Member of the Manipur Legislative Assembly
- Incumbent
- Assumed office 2022
- Preceded by: Akoijam Mirabai Devi
- Constituency: Patsoi
- In office 2007–2012
- Preceded by: Moirangthem Nabadwip
- Succeeded by: Akoijam Mirabai Devi
- Constituency: Patsoi

Personal details
- Born: 1 January 1959 (age 67) Imphal, Manipur, India
- Party: Bharatiya Janata Party (2013-2017) (2021-present)
- Other political affiliations: Independent (2007-2012) AITC (2012-2013) NEIDP (2017-2021)
- Spouse: Ningolei Devi
- Parent: Ibochouba Singh (father)
- Education: B.Sc.
- Alma mater: DM College of Science, Manipur
- Occupation: Social worker

= Sapam Kunjakeswor Singh =

Indian politician

Sapam Kunjakeswor Singh, also known as Sapam Keba, (born 1 January 1959) is a politician from the Indian state of Manipur. He is the incumbent MLA representing Patsoi Assembly Constituency in the 12th Manipur Legislative Assembly. He also represented the Patsoi assembly constituency during 2007–2012 in the 9th Manipur Legislative Assembly.

In 2007, he won his maiden election as an Independent candidate by defeating the former Deputy Chief Minister and also the former Speaker L. Chandramani Singh by a margin of 1644 votes. He lost the 2012 election as an All India Trinamool Congress candidate. In 2017, he joined the North East India Development Party (NEIDP).

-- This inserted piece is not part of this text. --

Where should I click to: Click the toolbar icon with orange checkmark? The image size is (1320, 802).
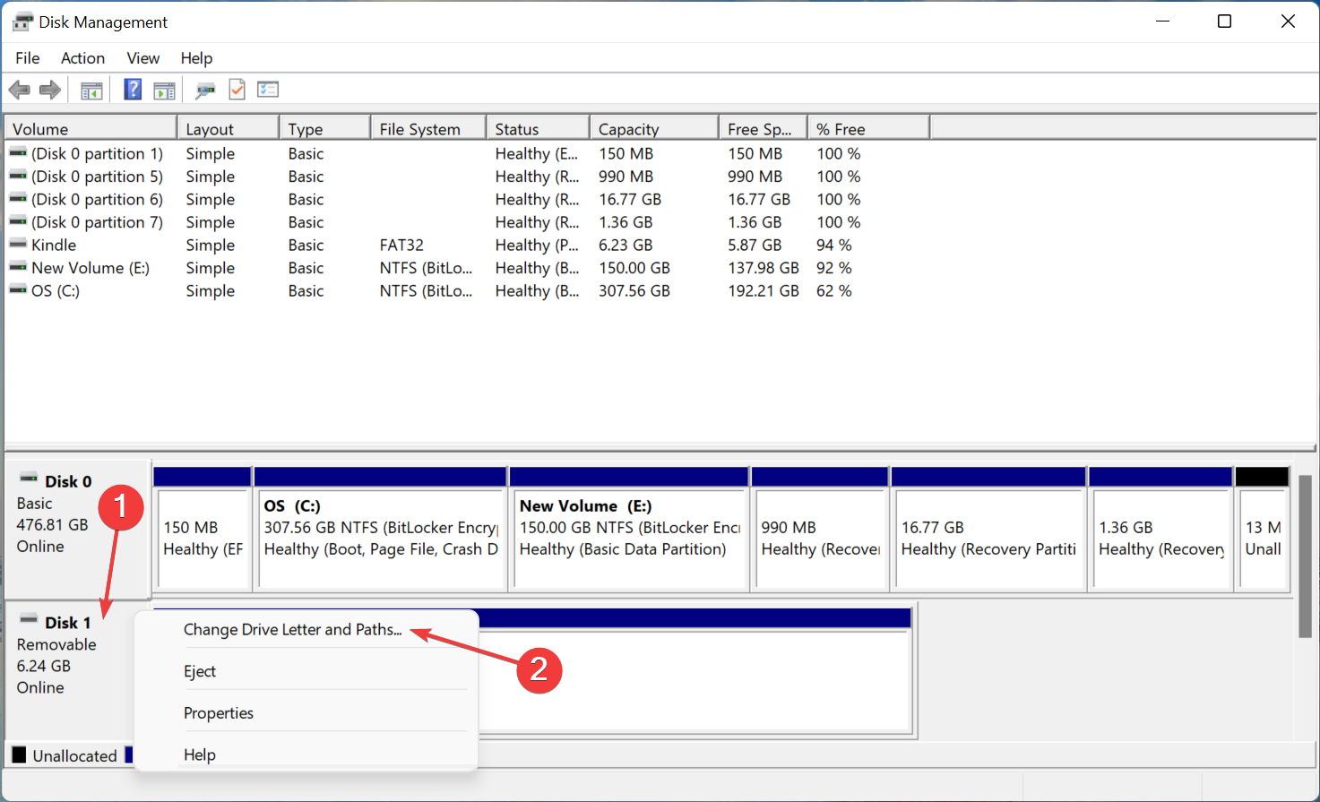237,90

He lost the 2017 election by a slim margin of only 114 votes against a sitting Indian National Congress Minister. In the 2022 state Assembly election, as a BJP candidate he defeated the former INC Minister AK. Mirabai Devi. On 15 June 2022, Sapam Keba was appointed the Chairman of MEDCO (Manipur Electronics Development Corporation Limited).

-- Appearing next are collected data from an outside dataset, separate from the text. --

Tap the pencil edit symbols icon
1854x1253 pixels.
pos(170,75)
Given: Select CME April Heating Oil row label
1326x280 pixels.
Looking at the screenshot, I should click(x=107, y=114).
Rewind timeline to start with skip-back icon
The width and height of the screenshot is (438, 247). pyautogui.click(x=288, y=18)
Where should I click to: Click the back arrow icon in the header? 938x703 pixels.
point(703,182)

== Early life and education ==
Sapam Keba was born in Imphal, Manipur. A Bachelor of Science graduate from DM college of Science, Manipur. Earlier in his career, he worked as a Demonstrator in the Department of Chemistry in Oriental College, Imphal.

== Political career ==

In the early 2000s, Sapam Keba and his team founded a political organisation called "Progressive Committee Patsoi Kendra". The goal of this organisation was to help augment the overall development of Patsoi assembly constituency.

=== 2002 ===
In the 2002 assembly election, this very organisation backed the CPI candidate Moirangthem Nabadwip Singh and eventually Moirangthem Nabadwip Singh won the Patsoi seat.

Manipur Legislative Assembly Election, 2002: Patsoi
| Party |  | Candidate | Votes | % | ±% |
|---|---|---|---|---|---|
|  | CPI | Moirangthem Nabadwip | 8,622 |  |  |
|  | FPM | Leishangthem Chandramani Singh | 7700 |  |  |
|  | INC | Akoijam Mirabai Devi | 4333 |  |  |
|  | DRPP | Sapam Samugnou Singh | 670 |  |  |
|  | NCP | Atom Tondon | 423 |  |  |
|  | JD(U) | Shamulailatpam Kameshor | 52 |  |  |
| Majority |  |  |  |  |  |
| Turnout |  |  |  |  |  |

=== 2007 ===
Clarion call from the supporters of Sapam Keba of actual contesting the election grew louder and stronger in the run-up to the 2007 assembly election. After much thought and deliberations, Sapam Keba took the plunge and announced his candidature for the 2007 Assembly Election. He took an independent stand and stood as an Independent candidate. Amongst the candidates included the veteran politician, former Speaker and also the former Deputy Chief Minister Dr. L.Chandramani Singh and others. He won the election by a margin of 1644 votes and was termed as a "Giant Killer" by the local media.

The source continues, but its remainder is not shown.